## REQUIREMENT
From the line below containing "The image size is (660, 472)." to the final line, print each line exactly as written. No pictures belong in the copy.

## SUPPLIED MATERIAL
◆ ◆ ◆ ◆

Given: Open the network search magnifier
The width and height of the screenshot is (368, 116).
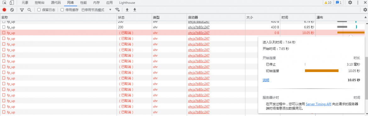Looking at the screenshot, I should click(29, 10).
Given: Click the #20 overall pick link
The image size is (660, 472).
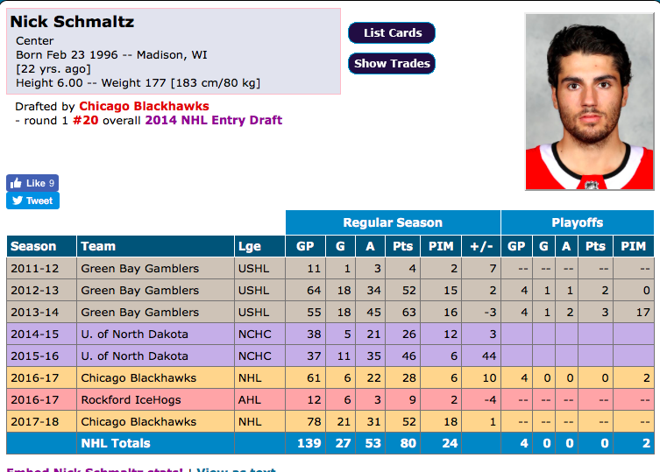Looking at the screenshot, I should [x=85, y=120].
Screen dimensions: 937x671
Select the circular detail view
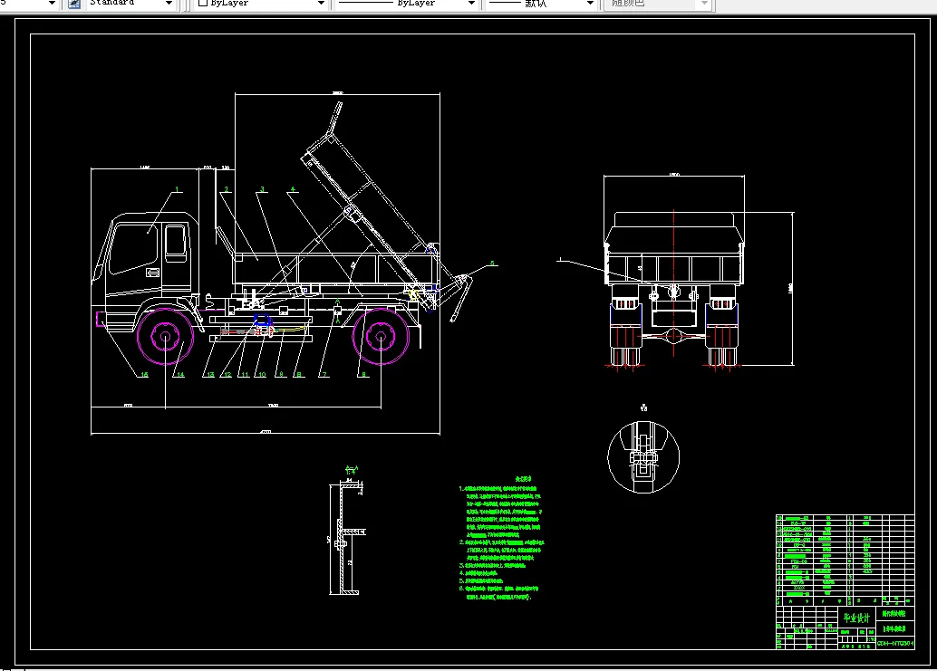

◆ ◆ ◆ ◆

## RESPONSE TO THIS EXERCISE
The image size is (660, 472).
Looking at the screenshot, I should [x=85, y=120].
Screen dimensions: 937x671
Select the circular detail view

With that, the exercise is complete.